## Compito 1
Riporta come tabella Markdown con le colonne «Numero» e «Contenuto» le righe dei dati che vanno dalla riga contenente "Task: Open the WordPress logo menu" fino all'ultima riga dei dati, estremi inclusi, omettendo le righe vuote.

+ + + + +

Bisogna festeggiare. Trent’anni sono un traguardo importante, anche per le serie televisive animate. L’11 ottobre 1986 non dirà molto ai più, ma è stata una data storica (indirettamente) per almeno un’intera generazione di bambini. Sul canale giapponese TV Asahi veniva trasmessa per la prima volta una serie televisiva destinata ad avere un successo tale da sfondare i confini nazionali e divenire riferimento obbligato per molti bambini, tra cui il sottoscritto. Si tratta di Saint Seiya, il cui titolo italiano, come molti sapranno, è I Cavalieri dello Zodiaco. In Italia è arrivato qualche tempo dopo, il 26 marzo 1990 su Odeon TV per poi passare, dopo i primi 52 episodi, su Italia 7, ma il successo è stato clamoroso su entrambi i fronti. In Giappone l’entusiasmo per i cinque cavalieri il cui compito è di proteggere la dea Atena è stato tale da portare i preventivati 52 episodi a 114 in una struttura specifica e precisa che si può suddividere in diversi blocchi denominati Saghe: Saga del Santuario (ep. 1-74), Saga di Asgard (ep. 74-99) e Saga di Nettuno (ep. 100-114).
Coloro che non hanno vissuto questo periodo così fervido della televisione italiana per bambini/ragazzi devono capire che all’epoca non c’era possibilità di organizzazione. I diritti erano gestiti un po’ così, come veniva, il che permetteva l’avvenire di cose oggi impensabili. Tipo? Be’, per esempio, nel bel mezzo dello storico scontro tra Pegasus e Ioria, assistere alla fine della puntata per poi il giorno dopo ricominciare dall’inizio (la prima puntata!). Cose che nella stragrande maggioranza dei casi generano conseguenze ineluttabili nella psiche del bimbo (parlo chiaramente di me).

+ + + + +

## Compito 2
Secondo il brano, per quale motivo in Giappone il numero di episodi di Saint Seiya superò quello inizialmente previsto?

## Voci dei dati

+ + + + +

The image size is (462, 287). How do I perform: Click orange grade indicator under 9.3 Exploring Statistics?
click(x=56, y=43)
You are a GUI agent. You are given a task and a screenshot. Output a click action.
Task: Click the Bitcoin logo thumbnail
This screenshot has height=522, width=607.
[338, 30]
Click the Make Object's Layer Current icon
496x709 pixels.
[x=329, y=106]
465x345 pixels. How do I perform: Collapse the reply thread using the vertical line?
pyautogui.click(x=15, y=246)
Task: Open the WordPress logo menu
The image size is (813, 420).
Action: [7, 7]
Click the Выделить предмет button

+ + + + +

## Risultato 1
| Numero | Contenuto |
|---|---|
| 1 | Task: Open the WordPress logo menu |
| 2 | The image size is (813, 420). |
| 3 | Action: [7, 7] |
| 4 | Click the Выделить предмет button |

## Risultato 2
In Giappone l'entusiasmo per i cinque cavalieri che proteggono la dea Atena fu tale da portare la serie dai 52 episodi preventivati a 114.